I knew something was wrong the moment he was born. His cry was weak. He had a strange spot on the back of his head, and birth markings ran down his spine like a symmetrical inkblot. As the hours wore on, I became increasingly concerned. He kept choking on amniotic fluid and wouldn’t nurse. I did have a slow-to-eat preemie three years earlier, so I knew I needed to be patient with his ability to eat. But my husband who has a medical background, kept asking me if his cry sounded like a cat?
A cat? I just gave birth to a baby, not a cat! I knew the medical wheels were turning in his head, and though I did wonder the underlying significance of his question, my hormones took over and I snapped, “I don’t know! I’ve never owned a cat!”
But intuitively, I also knew something was very wrong.
That same night I looked over to his crib and realized he was blue. My husband simultaneously suctioned him and pulled the call button. Up he went to the NICU. And out went my plan for the perfect photograph of me with my whole family in my hospital bed. I was all alone waiting for news of my baby.
Over the next several days we began to learn about several medical abnormalities affecting our son’s brain, spine, heart, and kidneys. The syndrome that we suspected meant that Nathan would be severely developmentally delayed.
We waited for two weeks in what felt like purgatory to receive word on his blood work. This was supposed to be one of the happiest, picture perfect moments of my life. Instead I fought desperately to not give into despair. The only moments when I remember having peace were when I held my baby.
Finally we met with a geneticist for test results. Her first words were, “Congratulations Dad. Your diagnosis was correct. Your son has Cri du chat syndrome.” Cri du chat is french for “cry of the cat,” which is why my husband kept asking me about his cry. It hardly felt like congratulations however, because she went on to say, “He may never walk or talk. You’ll likely be living with an adult child unless you decide to put him in a group home.”

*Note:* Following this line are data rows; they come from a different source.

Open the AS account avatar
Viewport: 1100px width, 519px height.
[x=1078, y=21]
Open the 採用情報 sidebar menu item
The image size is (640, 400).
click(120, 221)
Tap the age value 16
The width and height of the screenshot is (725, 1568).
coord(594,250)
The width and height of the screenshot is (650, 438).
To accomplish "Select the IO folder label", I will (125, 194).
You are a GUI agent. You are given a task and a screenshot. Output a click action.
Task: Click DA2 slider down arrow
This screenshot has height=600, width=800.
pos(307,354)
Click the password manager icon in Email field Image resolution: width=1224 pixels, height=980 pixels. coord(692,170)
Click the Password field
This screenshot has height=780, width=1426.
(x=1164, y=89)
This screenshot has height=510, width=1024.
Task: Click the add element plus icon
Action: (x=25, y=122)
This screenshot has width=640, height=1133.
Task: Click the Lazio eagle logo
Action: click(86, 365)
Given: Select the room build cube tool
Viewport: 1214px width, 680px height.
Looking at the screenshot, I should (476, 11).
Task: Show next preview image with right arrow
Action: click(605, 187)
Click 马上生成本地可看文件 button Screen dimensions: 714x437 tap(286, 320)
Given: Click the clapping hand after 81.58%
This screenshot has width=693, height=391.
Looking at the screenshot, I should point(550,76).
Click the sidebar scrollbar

That, was the single worst day of my life. No one, when you’re a little girl, dreams of growing up and having a child in a wheelchair or unable to communicate. This was not my plan for the “perfectly normal” family I was envisioning.
A few days went by and I started to rally. In some ways knowing what we were up against made me feel like I could jump in, take charge, and figure this child out. Sure he was going to have some disabilities and medical issues but I was starting to muster up the raw courage to make a plan to carry on with our lives. Because that’s what I do.
Shortly after, I discovered that I could not do this on raw courage alone. Nathan completely stopped breathing for several minutes. “He’s not good,” my husband said as he explained how the respiratory team had to run code on him and it took about thirty minutes for him to regain his color.
The next day Nathan was transferred to the local children’s hospital. That wasn’t the last time he had to be resuscitated. It happened two other times. As the medical staff were rushing around my baby and pushing me out-of-the-way, I sensed God asking me, encouraging me, to surrender control of my child’s life. Me surrendering, meant accepting his either his death, or his life.
I couldn’t control whether or not he would live past the first year. Or, if he were to outlive me, who would take care of him?
Nathan did eventually make his way outside of the walls of the hospital and home into our arms. Now that he’s home, surrender has become a way of life in everyday things. Daily I must advocate for therapies and medical interventions, while surrendering my desire to control the outcomes of my child’s development.
And that’s the hardest part. The unknowns. Because I don’t get to make up my own “perfectly normal” plan for Nathan.
Today Nathan is three.
He is able to crawl, and walk, with the help of a walker.
He can eat about a tablespoon of pureed food by mouth at any given mealtime.
And he says three words: “mama,” “go,” and “bye-bye.” Which I would argue is a sentence if you put it all together: “Mama, go bye-bye.”
Aside from these outward things. He is incredibly sweet. He is the most patient and observant person I know. And through his sacrifice of not living a “perfectly normal” life, he teaches me to sacrifice for him.
This special son of mine has completely transformed my ability to love and has deepened my faith.
It’s no wonder that we named him Nathan, which means “gift from God.”
When you decide to become a mother, you cannot decide which child you will mother. And I cannot say I would have ever chosen this syndrome to entrap and confine my child’s body and mind. But I would have chosen the person he is, buried beneath all of his medical complications and special needs. I was looking for “perfectly normal” on the outside, but God is concerned with the inside. My heart. Our life is still beautiful and I do believe with all my heart that Nathan is a gift from God.